When the United States takes the pitch this Friday against Colombia, there will be nine Latino players on the team. There are familiar faces like LA Galaxy’s Omar Gonzalez and Real Salt Lake’s goalkeeper, Nick Rimando, and then there are a number of new faces who will be auditioning for team USA’s World Cup run in 2018. Among the new players are Greg Garza (Tijuana Xolos), Michael Orozco (Puebla), Joe Corona (Tijuana Xolos), Luis Gil (Real Salt Lake) and Alejandro Bedoya (FC Nantes).

“We are looking forward to young players that bring a lot of energy to the table and really enjoy what they are doing,” said Klinsmann last month. “They want to prove a point, but all in a team context.”

In addition to recruiting talent in the MLS, Liga MX and in Europe, Klinsmann has grabbed talent from the most unlikely of places for November matches. Mexican-American Miguel Ibarra will be on the roster against Colombia and if you don’t recognize the name, that’s because most don’t. But we assure you, Ibarra is the real deal. Ibarra plays for Minnesota United FC in the “North American Soccer League,” a heavily underdeveloped lower level league across North America. When Ibarra takes the pitch on Friday, it will be the first time in United States Men’s Soccer that a non-MLS domestic league player has been on the field since 2005.

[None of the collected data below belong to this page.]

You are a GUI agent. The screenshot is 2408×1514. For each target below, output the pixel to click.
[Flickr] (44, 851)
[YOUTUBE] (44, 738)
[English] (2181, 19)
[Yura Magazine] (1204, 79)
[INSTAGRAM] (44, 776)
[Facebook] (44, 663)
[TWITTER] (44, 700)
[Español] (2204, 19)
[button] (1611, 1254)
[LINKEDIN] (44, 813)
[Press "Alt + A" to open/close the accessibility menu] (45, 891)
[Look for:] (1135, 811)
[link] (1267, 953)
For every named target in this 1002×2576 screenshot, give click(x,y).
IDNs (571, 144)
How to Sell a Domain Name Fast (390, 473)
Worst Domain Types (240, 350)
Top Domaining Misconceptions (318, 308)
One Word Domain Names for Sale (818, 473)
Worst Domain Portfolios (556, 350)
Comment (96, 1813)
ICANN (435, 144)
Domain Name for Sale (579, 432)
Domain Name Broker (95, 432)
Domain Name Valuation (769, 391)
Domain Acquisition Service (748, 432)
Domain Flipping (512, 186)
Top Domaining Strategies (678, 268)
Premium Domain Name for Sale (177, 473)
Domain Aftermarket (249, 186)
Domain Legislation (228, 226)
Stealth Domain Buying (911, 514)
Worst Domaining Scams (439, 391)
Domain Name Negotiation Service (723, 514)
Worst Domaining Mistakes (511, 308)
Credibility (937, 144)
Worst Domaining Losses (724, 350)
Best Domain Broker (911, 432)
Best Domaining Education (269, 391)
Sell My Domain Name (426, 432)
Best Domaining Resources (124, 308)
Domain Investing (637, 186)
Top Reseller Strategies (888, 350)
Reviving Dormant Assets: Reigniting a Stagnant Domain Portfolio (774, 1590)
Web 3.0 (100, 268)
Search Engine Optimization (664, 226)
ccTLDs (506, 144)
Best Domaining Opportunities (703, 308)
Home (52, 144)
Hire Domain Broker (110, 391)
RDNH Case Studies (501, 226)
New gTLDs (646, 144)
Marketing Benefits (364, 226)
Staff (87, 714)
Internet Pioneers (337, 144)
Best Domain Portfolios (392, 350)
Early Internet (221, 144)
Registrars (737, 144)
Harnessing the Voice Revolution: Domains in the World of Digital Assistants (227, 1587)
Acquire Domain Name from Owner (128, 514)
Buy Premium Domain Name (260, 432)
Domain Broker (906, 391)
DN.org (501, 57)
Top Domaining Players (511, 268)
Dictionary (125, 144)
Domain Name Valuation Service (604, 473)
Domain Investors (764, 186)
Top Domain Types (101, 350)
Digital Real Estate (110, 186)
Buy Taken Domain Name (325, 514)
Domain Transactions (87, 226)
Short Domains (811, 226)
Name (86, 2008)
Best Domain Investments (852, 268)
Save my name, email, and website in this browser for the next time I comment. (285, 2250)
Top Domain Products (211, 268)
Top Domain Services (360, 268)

Klinsmann has also returned home to his native Germany to recruit another Latino star, Alfredo Morales. Morales plays for FC Ingolstadt 04 out of the Bundesliga. He is of German, Peruvian and American descent who Klinsmann convinced play for the U.S. back in 2012 when he wanted an opportunity to play in the Olympics.

“Our national teams are a mirror held up to the country itself; increasingly diverse with people of many varied backgrounds and experiences contributing to one, united cause,” said a spokesperson for the USMNT supporter group The American Outlaws who have adopted a new slogan in Spanish, “El Equipo de Todos.” “It is in the spirit of that diversity, and, specifically our Hispanic players and fans, that we dedicate Alfaro’s work to them.

We have to admit that Klinsmann’s incorporation of more Latino players and international stars with American backgrounds not only makes the game more exciting, but expands the talent pool and identities for millions of Americans from all backgrounds and ethnicities. Like the country itself, diversity reigns supreme. Thankfully, Klinsmann took October’s Hispanic Heritage Month to heart in his addition of mostly Latino players.